El Papa y la Escuela de Salamanca
"Ha colmado y superado todas nuestras expectativas, confirmando con creces su talante de verdadero pastor, dejando para la posteridad imágenes y mensajes de hondo calado"
Para no faltar a la promesa de enviarte algunas de mis impresiones del regalo recibido con la visita del León XIV, opto por la forma epistolar tradicional al “director”, sin otra pretensión que manifestarte amistosamente mi gratitud por lo vivido con su visita.

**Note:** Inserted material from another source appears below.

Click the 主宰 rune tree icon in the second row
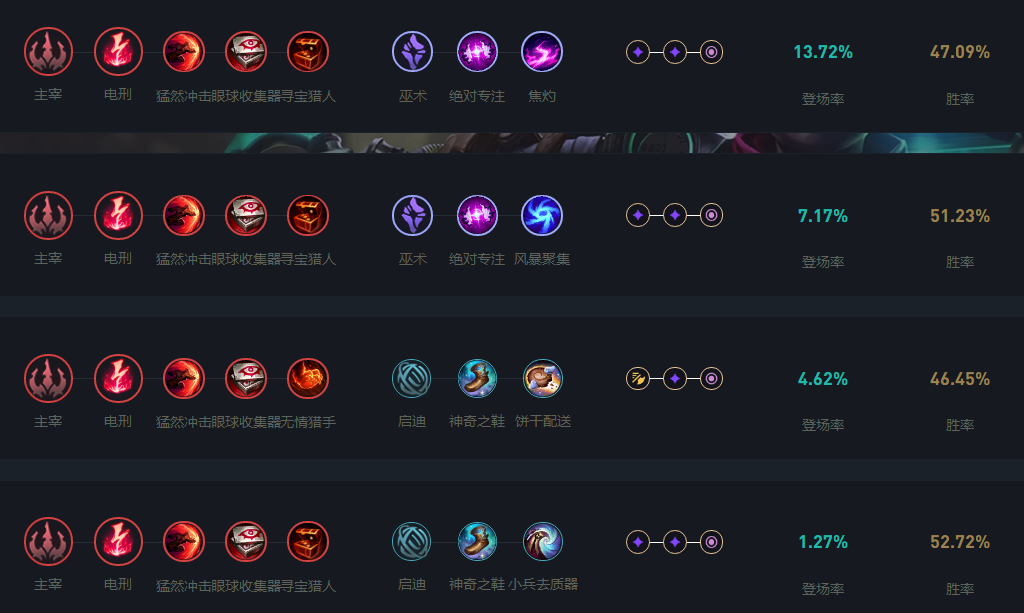The width and height of the screenshot is (1024, 613). tap(47, 214)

Seguro que, a pesar del sentimiento claramente positivo de la gran mayoría, habrá voces mucho más versadas que la mía que dirán que el Papa ha carecido de esto o de lo otro; como pueden ser las Víctimas de la pederastia, Feministas y algún grupo más.
Yo, como nuevo vecino de Salamanca, anoto el siguiente episodio que, posteriormente, resultó superlativamente compensado y desautorizado, cuando, desde la aplaudida tribuna de los Diputados, el Papa destacó a la Escuela de Salamanca y a Francisco de Vitoria entre uno de los mayores legados intelectuales y una de las grandes aportaciones al pensamiento universal, contribuyendo a formar nuestra conciencia jurídica y moral.

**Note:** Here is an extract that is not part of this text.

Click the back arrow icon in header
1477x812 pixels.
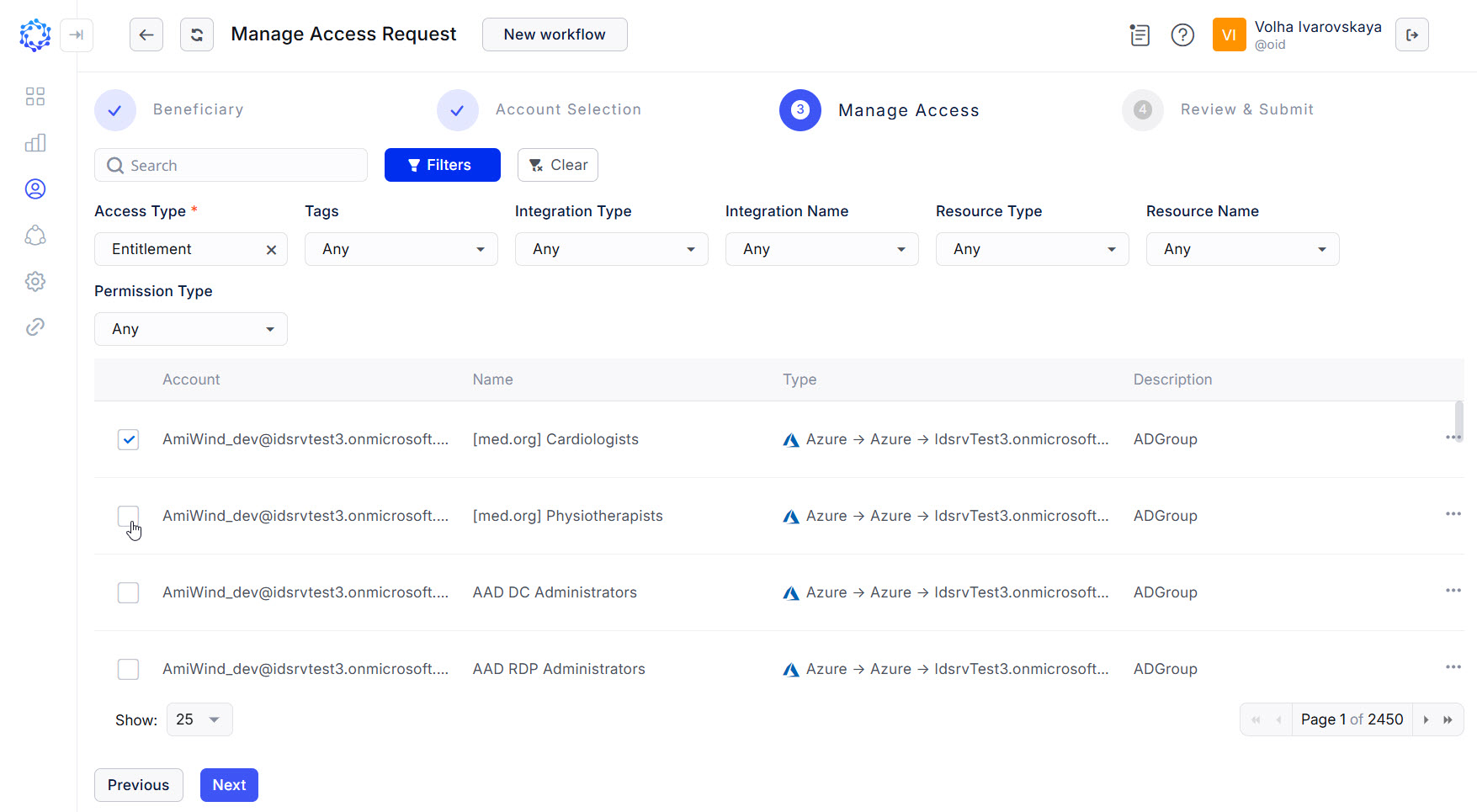146,34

El caso es que, dos días antes (¡lo que estropea nuestra impaciencia!), 05.06.26., en el solemne acto de la investidura “honoris causa”, el representante del General de los Dominicos, Fr. Pablo Carlos Sicouly, lanza una pedrada o pildorita de reproche a Su Santidad, en su última encíclica, Magnifica Humanitas por “no mencionar a Francisco de Vitoria en pleno año del V Centenario”.
Al margen de esta u otras anécdotas, tan minuciosa y oportunamente redactadas en tu excelente publicación, a mí, como al cien por cien de mi entorno, lejos de defraudarnos, ha colmado y superado todas nuestras expectativas, confirmando con creces su talante de verdadero pastor, dejando para la posteridad imágenes y mensajes de hondo calado.
Ojalá que, a los que tanto nos ha entusiasmado y conmovido, también lo asimilemos y hagamos los deberes recibidos.